Some hardy flowers for early spring :

Heather – It’s a great perennial to have in your garden because it’s one of the earliest blooming spring plants which means that the bees will already be in your garden by the time your late spring plants start opening up.  Plant Heather near your fruit trees to get them producing as early as possible; as they’ll naturally move from your heather to your fruit blossoms as they appear.  Lavender has the same effect but doesn’t fare well in very wet soil.

Red Currants – An early season bloomer that’s naturally resistant to deer and attracts hummingbirds, your garden will be buzzing!
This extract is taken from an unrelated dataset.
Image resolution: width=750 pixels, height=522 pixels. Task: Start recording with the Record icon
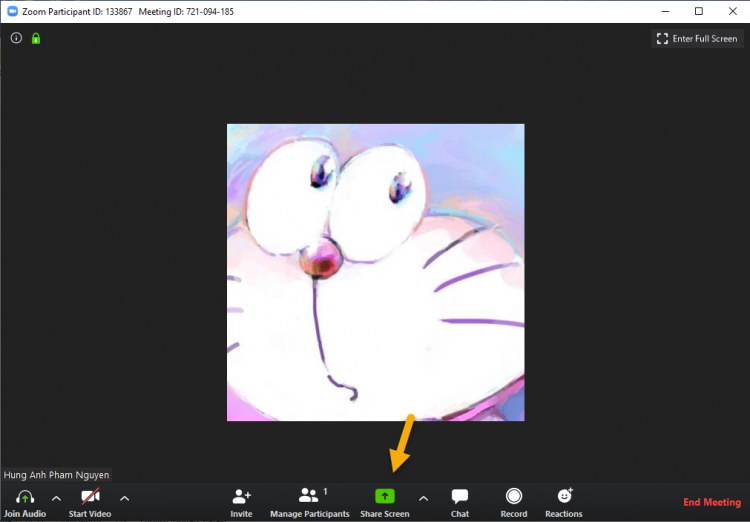[x=514, y=496]
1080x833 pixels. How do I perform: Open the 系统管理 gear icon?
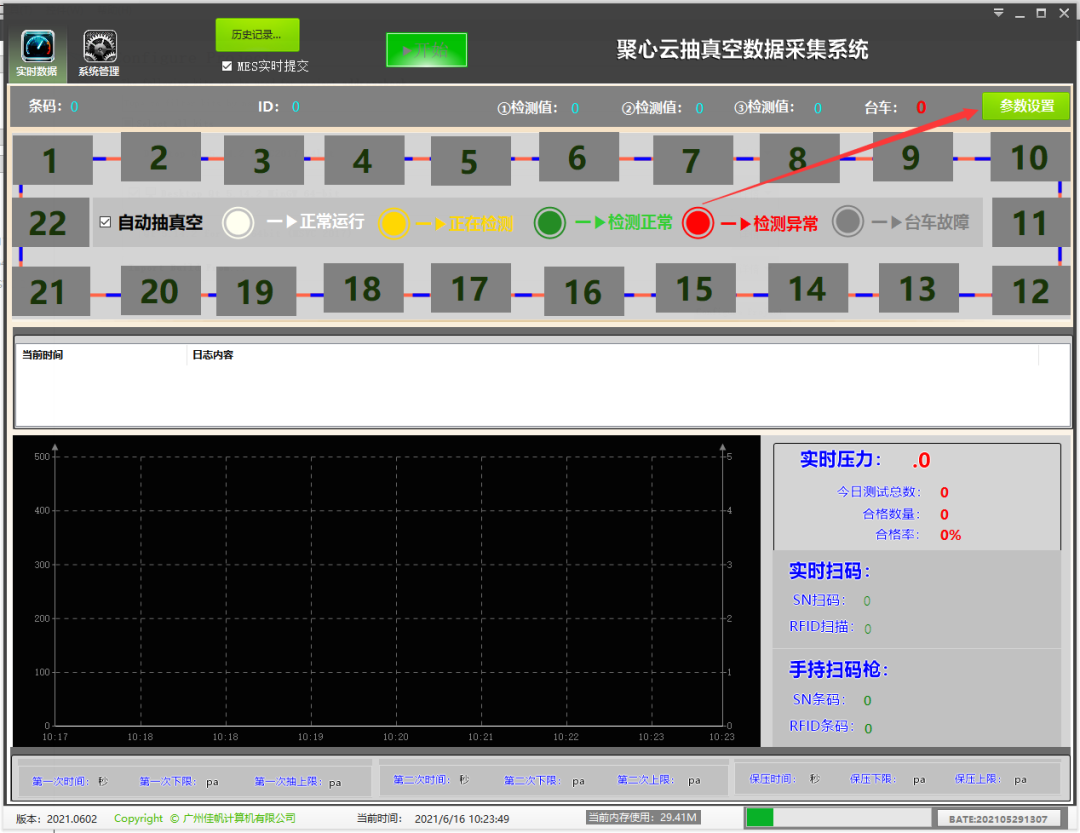(x=99, y=52)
Rockcress – Not my favorite in appearance but they produce a dense range of low growing flowers that give off a nice fragrance while providing good housing to beneficial insects and butterflies.  They can also thrive in soil lacking in nutrients that other flowers wouldn’t survive in.  They also come in a variety of colors allowing for easy diversity.
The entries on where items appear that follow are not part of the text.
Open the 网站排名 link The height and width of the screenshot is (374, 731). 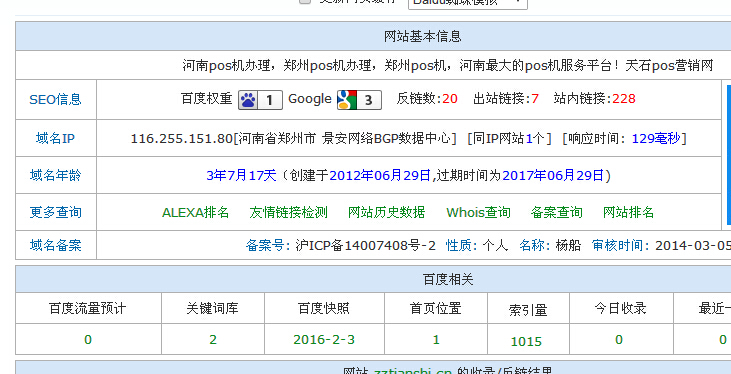click(628, 213)
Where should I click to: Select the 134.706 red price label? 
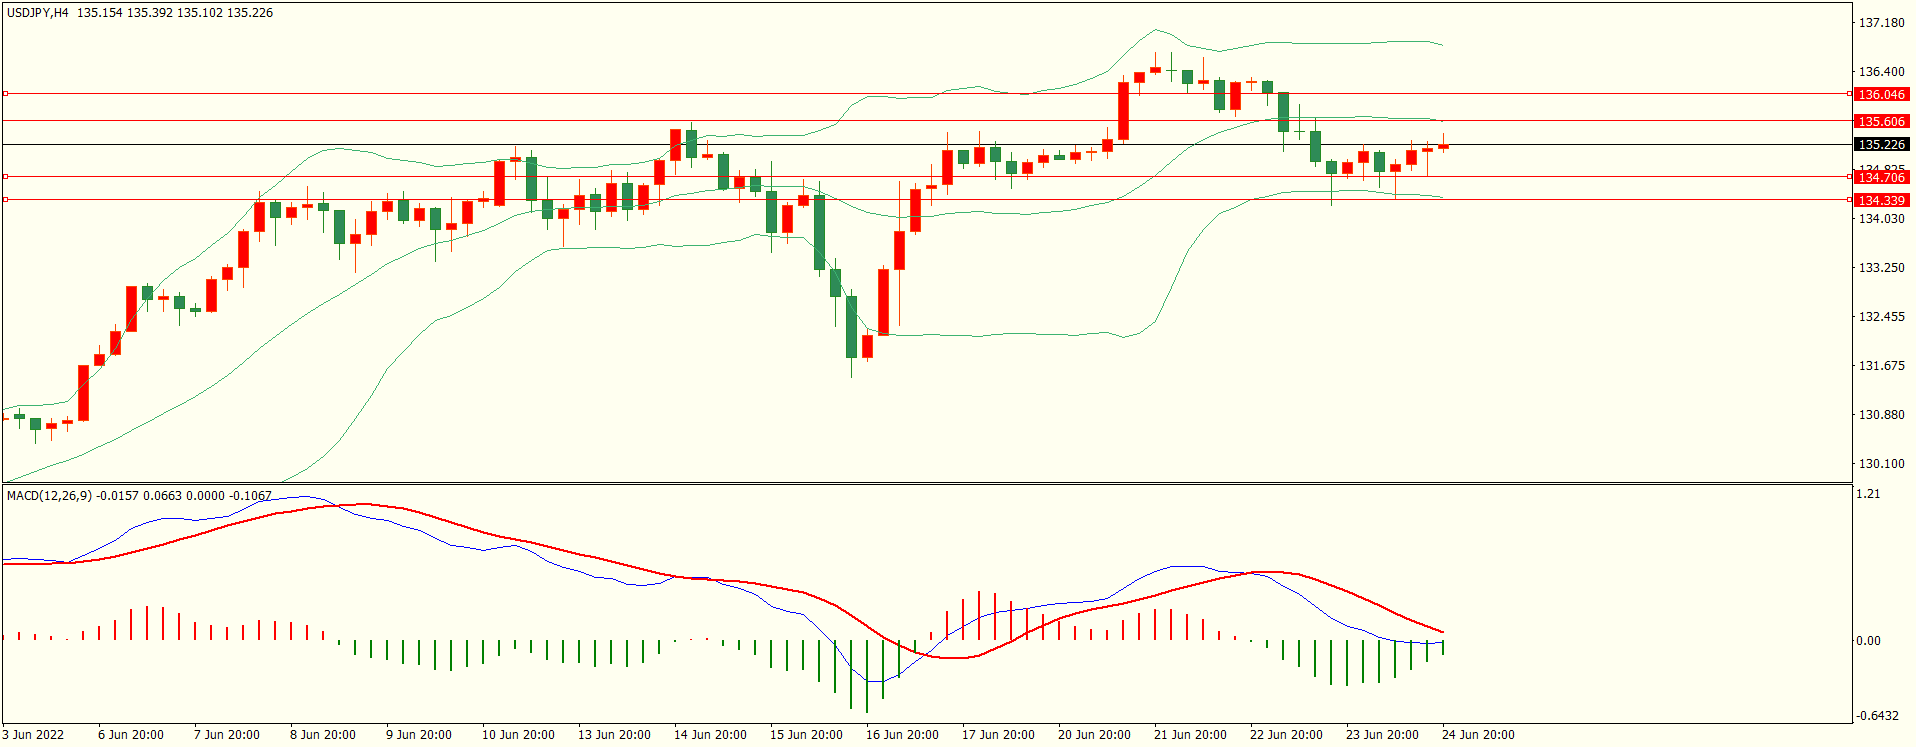pyautogui.click(x=1881, y=177)
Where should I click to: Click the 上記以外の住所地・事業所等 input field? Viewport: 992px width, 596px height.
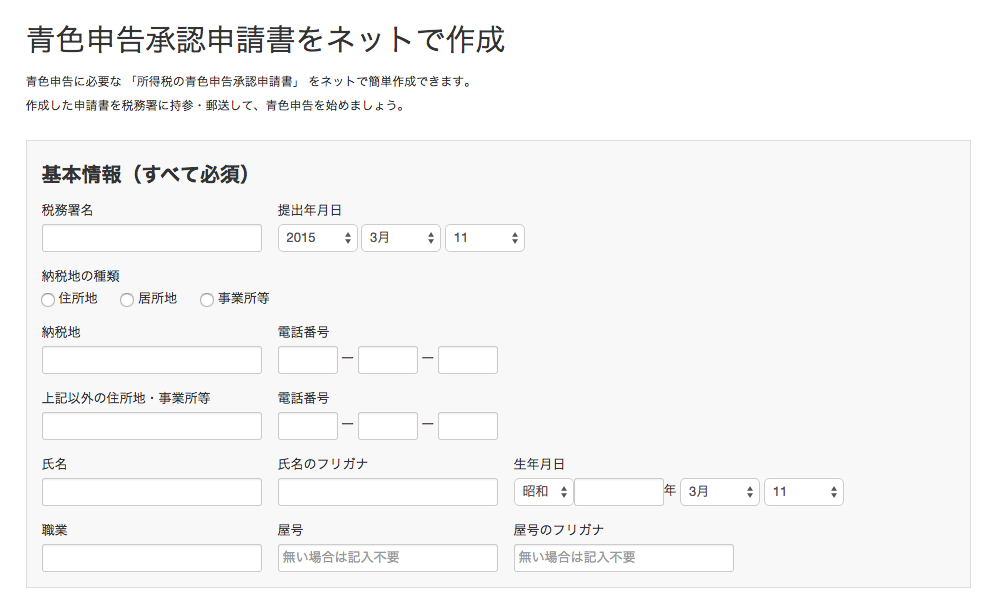(x=152, y=426)
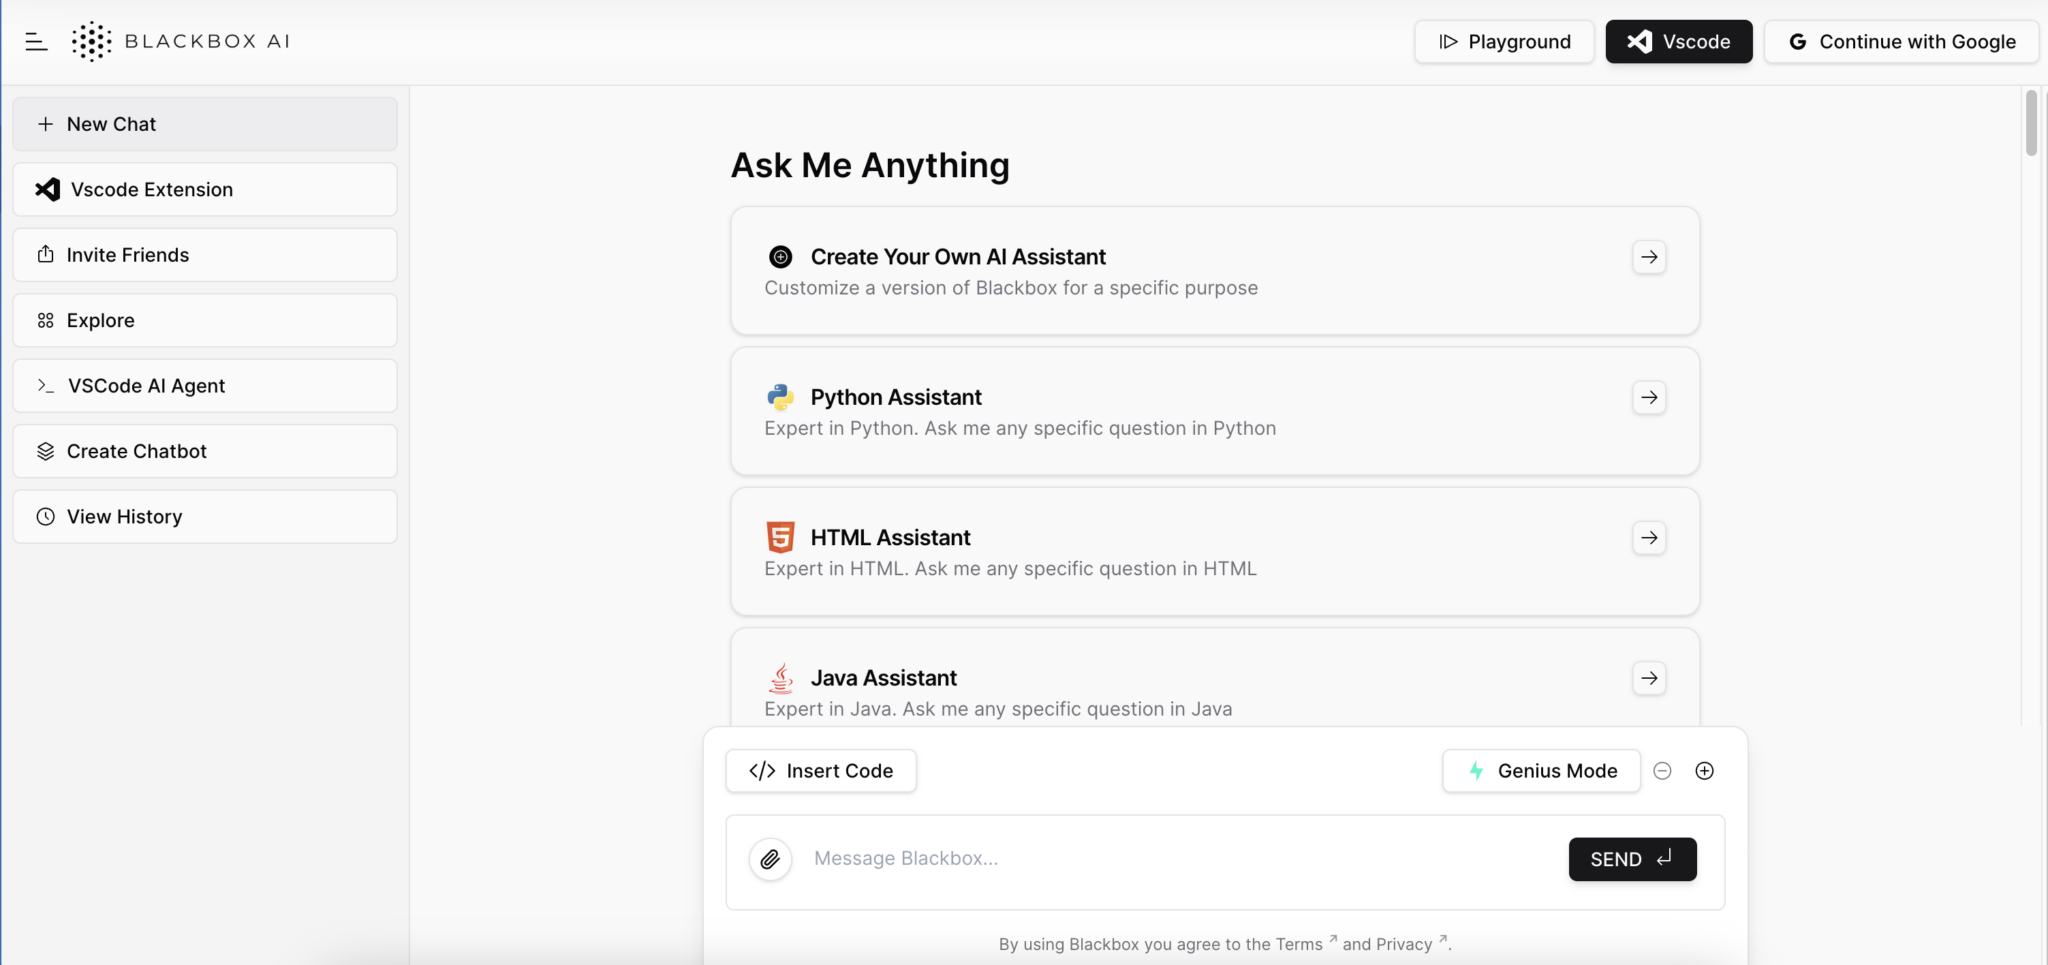Switch to the Playground tab
Viewport: 2048px width, 965px height.
click(x=1503, y=41)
The Problem With Daffodils : The classic yellow trumpet shaped daffodil is a great early spring option.  Not only are their bulbs toxic to mice and deer and as such typically deter the hungry animals as they start to return, they’re also incredibly easy to grow.  The issue with growing daffodils now is that they, along with a handful of other bulb-grown plants require a period of cold and should be planted in September or November in order to bloom in early spring.  If you have snow on the ground, that can sometimes indicate that the ground below will be muddy but softened;  The snow acts as an insulator making it easier to dig if you were to try and get some in late and catch the end of the cold.  If you missed your chance to plant some, still watch out for them because they’re such an iconic flower that when you see daffodils you can be sure spring has arrived and warmer weather is on its way.